Given exercise >>
Copy the rows word for word, beginning with the first row and ending after the line that contains "Action: (x=98, y=175)".
###
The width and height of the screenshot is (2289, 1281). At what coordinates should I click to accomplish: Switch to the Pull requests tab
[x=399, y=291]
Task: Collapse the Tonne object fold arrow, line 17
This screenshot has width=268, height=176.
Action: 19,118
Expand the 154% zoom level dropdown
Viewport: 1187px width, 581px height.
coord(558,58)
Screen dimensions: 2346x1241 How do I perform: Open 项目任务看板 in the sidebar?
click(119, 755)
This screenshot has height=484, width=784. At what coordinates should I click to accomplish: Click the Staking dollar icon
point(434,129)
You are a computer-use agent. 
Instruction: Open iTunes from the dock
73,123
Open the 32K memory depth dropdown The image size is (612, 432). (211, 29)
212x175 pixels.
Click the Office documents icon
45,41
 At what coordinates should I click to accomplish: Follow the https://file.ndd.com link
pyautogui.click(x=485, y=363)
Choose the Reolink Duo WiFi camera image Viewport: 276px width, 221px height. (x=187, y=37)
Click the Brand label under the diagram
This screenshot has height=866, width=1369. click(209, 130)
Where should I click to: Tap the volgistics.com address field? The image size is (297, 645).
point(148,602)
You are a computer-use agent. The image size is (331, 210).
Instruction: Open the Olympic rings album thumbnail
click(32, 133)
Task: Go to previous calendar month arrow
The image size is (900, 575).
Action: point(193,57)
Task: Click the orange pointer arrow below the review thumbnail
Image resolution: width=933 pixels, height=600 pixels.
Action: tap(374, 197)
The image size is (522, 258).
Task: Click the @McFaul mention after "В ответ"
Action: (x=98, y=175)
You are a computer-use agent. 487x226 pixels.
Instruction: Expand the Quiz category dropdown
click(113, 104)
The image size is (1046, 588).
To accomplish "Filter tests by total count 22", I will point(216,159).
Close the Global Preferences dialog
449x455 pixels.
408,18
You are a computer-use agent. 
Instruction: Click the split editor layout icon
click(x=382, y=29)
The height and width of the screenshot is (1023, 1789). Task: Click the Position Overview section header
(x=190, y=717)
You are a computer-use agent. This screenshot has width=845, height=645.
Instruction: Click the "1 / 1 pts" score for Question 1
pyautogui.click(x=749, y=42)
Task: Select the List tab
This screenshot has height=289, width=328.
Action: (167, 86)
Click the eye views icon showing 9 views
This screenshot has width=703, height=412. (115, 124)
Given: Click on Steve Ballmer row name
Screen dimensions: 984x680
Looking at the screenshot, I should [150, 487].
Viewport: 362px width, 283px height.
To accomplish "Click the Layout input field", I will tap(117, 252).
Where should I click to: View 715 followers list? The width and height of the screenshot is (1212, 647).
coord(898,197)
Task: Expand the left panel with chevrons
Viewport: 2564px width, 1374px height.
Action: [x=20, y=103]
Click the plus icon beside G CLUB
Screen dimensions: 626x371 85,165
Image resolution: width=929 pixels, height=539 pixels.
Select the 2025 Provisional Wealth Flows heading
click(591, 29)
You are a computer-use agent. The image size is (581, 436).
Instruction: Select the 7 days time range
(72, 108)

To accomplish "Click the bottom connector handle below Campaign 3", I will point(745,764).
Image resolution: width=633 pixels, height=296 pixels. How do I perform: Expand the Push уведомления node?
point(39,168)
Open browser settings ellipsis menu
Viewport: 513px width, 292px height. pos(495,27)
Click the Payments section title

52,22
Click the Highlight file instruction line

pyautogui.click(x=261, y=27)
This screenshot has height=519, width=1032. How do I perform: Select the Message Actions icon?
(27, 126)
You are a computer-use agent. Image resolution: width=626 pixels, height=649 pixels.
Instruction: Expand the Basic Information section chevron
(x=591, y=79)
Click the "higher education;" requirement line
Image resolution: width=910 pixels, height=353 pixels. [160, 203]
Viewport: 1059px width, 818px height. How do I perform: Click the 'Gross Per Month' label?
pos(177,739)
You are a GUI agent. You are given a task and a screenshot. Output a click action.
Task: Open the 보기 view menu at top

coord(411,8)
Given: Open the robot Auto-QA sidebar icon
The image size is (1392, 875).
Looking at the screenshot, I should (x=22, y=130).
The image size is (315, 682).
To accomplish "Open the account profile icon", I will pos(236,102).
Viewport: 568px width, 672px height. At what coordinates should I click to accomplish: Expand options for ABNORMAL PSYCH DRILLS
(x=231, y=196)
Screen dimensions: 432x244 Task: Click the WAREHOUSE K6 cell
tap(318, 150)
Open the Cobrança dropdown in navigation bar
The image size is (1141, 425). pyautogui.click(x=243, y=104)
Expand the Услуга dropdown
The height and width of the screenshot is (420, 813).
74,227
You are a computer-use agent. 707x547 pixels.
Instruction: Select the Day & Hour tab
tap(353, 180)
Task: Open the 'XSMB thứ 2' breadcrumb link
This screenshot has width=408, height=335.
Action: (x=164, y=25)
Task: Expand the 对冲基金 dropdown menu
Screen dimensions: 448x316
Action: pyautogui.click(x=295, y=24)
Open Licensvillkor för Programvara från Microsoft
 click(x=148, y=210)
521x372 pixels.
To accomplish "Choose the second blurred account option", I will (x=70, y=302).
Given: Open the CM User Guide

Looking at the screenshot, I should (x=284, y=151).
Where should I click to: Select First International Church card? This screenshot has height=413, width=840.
###
Answer below >>
The width and height of the screenshot is (2289, 1281). At what coordinates should I click to accomplish: Switch to the Pull requests tab
[x=399, y=291]
Task: Collapse the Tonne object fold arrow, line 17
This screenshot has width=268, height=176.
Action: 19,118
Expand the 154% zoom level dropdown
Viewport: 1187px width, 581px height.
coord(558,58)
Screen dimensions: 2346x1241 How do I perform: Open 项目任务看板 in the sidebar?
click(119, 755)
This screenshot has height=484, width=784. At what coordinates should I click to accomplish: Click the Staking dollar icon
point(434,129)
You are a computer-use agent. 
Instruction: Open iTunes from the dock
73,123
Open the 32K memory depth dropdown The image size is (612, 432). (211, 29)
212x175 pixels.
Click the Office documents icon
45,41
 At what coordinates should I click to accomplish: Follow the https://file.ndd.com link
pyautogui.click(x=485, y=363)
Choose the Reolink Duo WiFi camera image Viewport: 276px width, 221px height. (x=187, y=37)
Click the Brand label under the diagram
This screenshot has height=866, width=1369. click(209, 130)
Where should I click to: Tap the volgistics.com address field? The image size is (297, 645).
point(148,602)
You are a computer-use agent. The image size is (331, 210).
Instruction: Open the Olympic rings album thumbnail
click(32, 133)
Task: Go to previous calendar month arrow
The image size is (900, 575).
Action: point(193,57)
Task: Click the orange pointer arrow below the review thumbnail
Image resolution: width=933 pixels, height=600 pixels.
Action: tap(374, 197)
The image size is (522, 258).
Task: Click the @McFaul mention after "В ответ"
Action: (x=98, y=175)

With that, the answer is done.